The men relaxed, although they continued to receive reports of violence through the night.
One Korean merchant drove by and told them a Korean was killed near 3rd Street and Hobart Boulevard.
The men huddled around a radio tuned to a Korean-language station. The station reported 200 police uniforms had been stolen. "So we must check and be sure," the announcer said. "We cannot trust a person just because they are wearing a uniform."
Another report of a Korean restaurant on fire in Reseda was broadcast and the station announcer asks the owner to respond. The men grow grim.
At 10:30 p.m. the calm is shattered as several police cars pull up and a group of officers barrels out, leveling weapons at the Koreans.
"Get your hands up!" an officer yelled. "Hands up! Stand up! Hands up!"
The Koreans stood frozen for a moment, uncertain what the officers wanted.

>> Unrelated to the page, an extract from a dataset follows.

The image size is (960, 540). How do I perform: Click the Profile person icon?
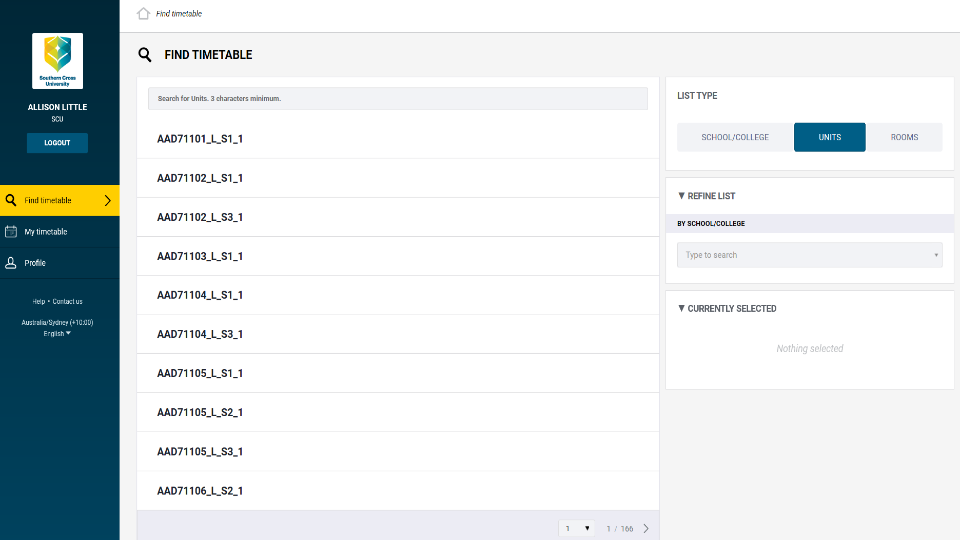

"Hands up!" the officer yelled again as a floodlight from a police car scanned the group.
For a moment, the two groups stood motionless before each other.
"Wait," an officer finally said. "This isn't it. They're all Koreans."
The officers returned to their cars and sped off.
The Koreans chuckled in relief. A few minutes later a single squad car pulled up next to the parking lot and stopped.
Richard Rhee stared at the black Los Angeles police officer at the wheel.
"William, is that you?" Rhee asked.
The officer nodded and smiled back.
"Stay here with us," Rhee said.
The officer smiled and shook his head. "I wish I could," he said before he drove off into the night.
Times staff writer Laurie Becklund contributed to this story.